Could you carry on the passage below about the bright, warm days on campus, starting after its last sentence?

- Excerpted passage:

----------------------------------------

The last two days have been gorgeous – hands down the brightest, clearest, warm-but-still-comfortably-cool-est days in months.  Couples were draped across each other all over the campus lawns, disregarding the still prickly and half brown grass in a desperate attempt to soak up as much Vitamin D as physically possible before the inevitable downward trend (which weather.com assures me is imminent).  Skirts and trousers were rolled up to expose pasty legs in need of color, inviting the usual commentary from the self-righteous.  Students were playing lawn games and screeching like children.  It’s as bad as Britain around here, the sun comes out and we go bonkers!

Alas I got to admire all this from behind the windows of the county buildings, my office, and the student center.  I am really looking forward to my summer of transitional employment: I plan to tramp around in the woods and eat outdoors as much as possible.

----------------------------------------

(Extracted records)
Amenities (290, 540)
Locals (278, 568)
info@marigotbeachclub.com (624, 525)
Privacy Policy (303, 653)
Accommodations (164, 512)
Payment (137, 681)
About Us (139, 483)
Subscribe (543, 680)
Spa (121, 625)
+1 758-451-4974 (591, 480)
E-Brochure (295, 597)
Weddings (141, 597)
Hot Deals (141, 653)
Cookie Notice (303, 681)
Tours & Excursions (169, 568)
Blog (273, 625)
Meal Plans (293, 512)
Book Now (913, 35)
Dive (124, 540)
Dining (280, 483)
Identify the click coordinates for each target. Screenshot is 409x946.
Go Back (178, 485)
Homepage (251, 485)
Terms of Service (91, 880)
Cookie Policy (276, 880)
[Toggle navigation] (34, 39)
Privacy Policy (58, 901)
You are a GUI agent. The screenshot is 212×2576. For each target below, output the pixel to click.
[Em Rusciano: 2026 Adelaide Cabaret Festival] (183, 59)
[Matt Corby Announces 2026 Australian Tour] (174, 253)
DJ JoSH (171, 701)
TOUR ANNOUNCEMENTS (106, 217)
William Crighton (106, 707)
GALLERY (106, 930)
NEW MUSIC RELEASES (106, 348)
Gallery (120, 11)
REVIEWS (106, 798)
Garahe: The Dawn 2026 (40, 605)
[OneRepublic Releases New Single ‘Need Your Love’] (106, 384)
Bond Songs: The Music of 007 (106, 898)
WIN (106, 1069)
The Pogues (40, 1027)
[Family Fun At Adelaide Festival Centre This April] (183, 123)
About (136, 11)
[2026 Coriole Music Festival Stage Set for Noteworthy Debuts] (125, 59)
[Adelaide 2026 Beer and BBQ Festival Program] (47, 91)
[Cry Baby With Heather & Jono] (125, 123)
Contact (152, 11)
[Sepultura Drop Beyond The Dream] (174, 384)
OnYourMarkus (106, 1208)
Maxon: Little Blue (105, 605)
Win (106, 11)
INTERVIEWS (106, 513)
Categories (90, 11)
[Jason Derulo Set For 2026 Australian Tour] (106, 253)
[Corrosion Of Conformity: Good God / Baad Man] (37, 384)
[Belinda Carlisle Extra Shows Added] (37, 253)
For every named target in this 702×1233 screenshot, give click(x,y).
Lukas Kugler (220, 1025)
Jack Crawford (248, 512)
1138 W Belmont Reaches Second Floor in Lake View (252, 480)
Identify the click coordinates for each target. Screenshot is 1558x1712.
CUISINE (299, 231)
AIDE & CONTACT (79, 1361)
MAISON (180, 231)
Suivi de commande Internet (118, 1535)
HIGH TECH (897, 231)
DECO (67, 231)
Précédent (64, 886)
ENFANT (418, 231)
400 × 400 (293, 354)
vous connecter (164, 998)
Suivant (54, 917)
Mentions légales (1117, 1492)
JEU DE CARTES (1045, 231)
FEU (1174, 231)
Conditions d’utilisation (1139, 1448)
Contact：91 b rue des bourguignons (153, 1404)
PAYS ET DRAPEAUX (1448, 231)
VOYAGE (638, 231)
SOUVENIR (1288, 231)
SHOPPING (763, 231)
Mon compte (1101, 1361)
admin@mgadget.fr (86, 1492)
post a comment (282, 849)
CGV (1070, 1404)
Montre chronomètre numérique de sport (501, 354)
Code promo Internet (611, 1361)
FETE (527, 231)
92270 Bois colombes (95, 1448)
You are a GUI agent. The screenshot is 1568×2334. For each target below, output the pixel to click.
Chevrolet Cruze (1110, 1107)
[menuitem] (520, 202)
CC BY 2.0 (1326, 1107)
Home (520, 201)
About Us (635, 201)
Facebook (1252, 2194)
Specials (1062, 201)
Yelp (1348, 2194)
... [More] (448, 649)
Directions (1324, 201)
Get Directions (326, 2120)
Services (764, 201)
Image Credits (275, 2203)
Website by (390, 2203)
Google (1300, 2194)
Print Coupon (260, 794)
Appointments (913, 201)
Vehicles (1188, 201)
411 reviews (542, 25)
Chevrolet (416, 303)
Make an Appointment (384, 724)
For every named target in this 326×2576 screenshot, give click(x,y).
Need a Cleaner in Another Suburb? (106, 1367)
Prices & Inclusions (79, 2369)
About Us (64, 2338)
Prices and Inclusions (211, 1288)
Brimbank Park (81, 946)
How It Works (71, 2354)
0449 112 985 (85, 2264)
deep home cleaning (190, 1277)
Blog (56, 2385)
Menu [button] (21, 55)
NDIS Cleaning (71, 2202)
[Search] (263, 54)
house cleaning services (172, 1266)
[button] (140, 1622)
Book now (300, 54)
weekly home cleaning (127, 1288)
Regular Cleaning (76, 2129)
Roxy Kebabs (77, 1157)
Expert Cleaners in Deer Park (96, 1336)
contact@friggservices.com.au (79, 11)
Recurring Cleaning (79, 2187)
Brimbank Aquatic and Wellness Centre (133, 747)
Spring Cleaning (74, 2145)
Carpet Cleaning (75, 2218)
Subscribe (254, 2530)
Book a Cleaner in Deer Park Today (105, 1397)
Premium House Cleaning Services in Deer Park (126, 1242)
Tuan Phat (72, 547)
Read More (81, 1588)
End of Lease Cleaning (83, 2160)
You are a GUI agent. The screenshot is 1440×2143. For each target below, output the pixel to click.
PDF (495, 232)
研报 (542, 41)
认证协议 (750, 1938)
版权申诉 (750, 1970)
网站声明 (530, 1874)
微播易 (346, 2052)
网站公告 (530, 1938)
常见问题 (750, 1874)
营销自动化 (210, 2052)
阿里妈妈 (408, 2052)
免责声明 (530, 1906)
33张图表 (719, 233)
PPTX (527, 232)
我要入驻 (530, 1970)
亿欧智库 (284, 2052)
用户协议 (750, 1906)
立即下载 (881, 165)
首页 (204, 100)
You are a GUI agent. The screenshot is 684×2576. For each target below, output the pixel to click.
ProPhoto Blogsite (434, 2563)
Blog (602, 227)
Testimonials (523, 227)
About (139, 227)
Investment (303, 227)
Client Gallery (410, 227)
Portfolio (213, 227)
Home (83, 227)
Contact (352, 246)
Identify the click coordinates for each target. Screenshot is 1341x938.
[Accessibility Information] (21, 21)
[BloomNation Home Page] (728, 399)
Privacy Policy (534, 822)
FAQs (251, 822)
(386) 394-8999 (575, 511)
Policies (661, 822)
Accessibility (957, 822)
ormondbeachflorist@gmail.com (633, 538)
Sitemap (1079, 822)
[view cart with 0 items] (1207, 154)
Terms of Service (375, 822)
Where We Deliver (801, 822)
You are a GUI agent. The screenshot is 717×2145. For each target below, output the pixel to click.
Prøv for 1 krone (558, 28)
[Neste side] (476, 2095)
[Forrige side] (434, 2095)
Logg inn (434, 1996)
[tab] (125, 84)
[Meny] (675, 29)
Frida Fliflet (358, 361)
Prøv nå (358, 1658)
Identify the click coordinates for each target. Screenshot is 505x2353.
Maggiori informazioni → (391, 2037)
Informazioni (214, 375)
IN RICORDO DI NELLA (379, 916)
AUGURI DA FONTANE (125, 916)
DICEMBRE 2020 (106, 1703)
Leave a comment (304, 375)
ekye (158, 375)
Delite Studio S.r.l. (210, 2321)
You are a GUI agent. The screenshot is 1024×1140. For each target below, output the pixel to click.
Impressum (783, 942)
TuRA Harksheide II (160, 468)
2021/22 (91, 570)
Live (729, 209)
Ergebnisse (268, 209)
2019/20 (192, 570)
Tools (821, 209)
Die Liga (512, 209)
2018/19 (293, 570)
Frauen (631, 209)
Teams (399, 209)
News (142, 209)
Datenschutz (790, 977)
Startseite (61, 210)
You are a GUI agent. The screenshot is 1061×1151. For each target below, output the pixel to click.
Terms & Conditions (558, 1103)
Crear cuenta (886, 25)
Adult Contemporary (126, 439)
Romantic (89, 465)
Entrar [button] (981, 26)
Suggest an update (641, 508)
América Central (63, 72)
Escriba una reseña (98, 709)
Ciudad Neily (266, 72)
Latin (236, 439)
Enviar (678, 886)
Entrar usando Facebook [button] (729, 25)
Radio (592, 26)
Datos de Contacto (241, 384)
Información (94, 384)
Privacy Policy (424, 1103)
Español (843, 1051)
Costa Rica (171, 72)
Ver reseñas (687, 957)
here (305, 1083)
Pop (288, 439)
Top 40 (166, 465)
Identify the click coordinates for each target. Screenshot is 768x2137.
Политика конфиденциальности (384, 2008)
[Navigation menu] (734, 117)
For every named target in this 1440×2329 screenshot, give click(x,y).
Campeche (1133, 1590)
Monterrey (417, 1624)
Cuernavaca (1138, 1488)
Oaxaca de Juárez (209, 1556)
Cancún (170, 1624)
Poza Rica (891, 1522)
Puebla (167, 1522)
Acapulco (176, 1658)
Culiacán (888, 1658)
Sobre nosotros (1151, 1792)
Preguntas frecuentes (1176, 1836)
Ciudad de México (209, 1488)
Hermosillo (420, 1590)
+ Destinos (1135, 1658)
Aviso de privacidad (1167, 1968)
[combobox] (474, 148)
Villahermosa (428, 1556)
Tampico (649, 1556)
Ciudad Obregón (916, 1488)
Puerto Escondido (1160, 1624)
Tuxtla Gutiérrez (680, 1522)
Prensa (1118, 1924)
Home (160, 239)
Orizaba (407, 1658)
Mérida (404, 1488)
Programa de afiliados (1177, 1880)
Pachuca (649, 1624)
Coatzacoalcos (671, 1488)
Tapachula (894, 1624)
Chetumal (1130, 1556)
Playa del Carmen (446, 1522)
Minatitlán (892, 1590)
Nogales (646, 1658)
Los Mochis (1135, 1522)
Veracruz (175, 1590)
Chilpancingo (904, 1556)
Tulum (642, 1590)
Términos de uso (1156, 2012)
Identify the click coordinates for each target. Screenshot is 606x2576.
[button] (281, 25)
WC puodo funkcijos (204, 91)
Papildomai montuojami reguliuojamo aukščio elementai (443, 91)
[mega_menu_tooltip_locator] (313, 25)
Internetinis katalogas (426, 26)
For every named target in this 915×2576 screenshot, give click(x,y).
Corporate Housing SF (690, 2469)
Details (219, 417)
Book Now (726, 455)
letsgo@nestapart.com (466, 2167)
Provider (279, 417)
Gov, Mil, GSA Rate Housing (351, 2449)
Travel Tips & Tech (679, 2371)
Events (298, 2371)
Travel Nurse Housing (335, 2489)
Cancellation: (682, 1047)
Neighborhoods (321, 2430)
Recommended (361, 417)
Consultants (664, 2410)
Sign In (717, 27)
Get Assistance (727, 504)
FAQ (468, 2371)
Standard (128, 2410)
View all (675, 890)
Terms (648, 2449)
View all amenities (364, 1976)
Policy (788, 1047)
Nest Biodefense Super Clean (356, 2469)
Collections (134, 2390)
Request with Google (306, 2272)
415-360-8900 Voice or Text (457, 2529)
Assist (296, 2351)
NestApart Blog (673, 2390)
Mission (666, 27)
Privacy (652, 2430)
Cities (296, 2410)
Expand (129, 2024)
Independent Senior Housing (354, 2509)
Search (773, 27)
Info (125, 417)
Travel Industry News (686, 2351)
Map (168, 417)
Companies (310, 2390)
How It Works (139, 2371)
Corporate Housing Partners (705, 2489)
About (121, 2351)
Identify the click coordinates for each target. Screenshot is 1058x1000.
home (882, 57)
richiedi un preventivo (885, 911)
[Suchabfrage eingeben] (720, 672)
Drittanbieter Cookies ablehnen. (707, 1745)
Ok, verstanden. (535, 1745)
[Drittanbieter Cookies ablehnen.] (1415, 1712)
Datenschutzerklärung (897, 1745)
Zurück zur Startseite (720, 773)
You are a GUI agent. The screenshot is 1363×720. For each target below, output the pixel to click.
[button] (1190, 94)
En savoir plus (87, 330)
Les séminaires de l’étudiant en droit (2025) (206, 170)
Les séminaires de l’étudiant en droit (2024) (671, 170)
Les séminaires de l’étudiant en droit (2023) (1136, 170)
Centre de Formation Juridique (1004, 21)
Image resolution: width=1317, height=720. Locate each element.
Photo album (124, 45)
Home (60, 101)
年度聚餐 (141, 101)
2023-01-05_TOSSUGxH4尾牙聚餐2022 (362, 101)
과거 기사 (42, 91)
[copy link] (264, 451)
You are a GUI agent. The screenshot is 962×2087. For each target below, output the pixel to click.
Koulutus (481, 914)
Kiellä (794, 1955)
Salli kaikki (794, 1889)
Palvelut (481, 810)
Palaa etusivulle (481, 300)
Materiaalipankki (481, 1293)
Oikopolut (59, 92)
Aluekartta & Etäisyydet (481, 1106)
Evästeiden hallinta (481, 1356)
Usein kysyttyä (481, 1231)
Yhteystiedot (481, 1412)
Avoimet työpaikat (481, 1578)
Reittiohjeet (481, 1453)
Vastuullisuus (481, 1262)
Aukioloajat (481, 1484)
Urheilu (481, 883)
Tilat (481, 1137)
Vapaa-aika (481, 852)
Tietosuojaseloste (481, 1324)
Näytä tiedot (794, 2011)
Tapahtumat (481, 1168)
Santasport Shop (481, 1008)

----------------------------------------

- Response:
As to more practical matters, I’d resolved to put in some serious time and effort to become more tech-savvy and multiple-medium capable during this same hedonistic summer, but Google is beating me to the punch.  Google Reader is going away and I need something to replace it with.  I’ve already checked out Netvibes and Bloglovin’ but I’m interested in a broad base of commentary.  Techie minions to the front (Savvy and Venice, query your husbands too) and tell me what apps, tools, and services you use that I – but a novice in the ways of all things current – need to know!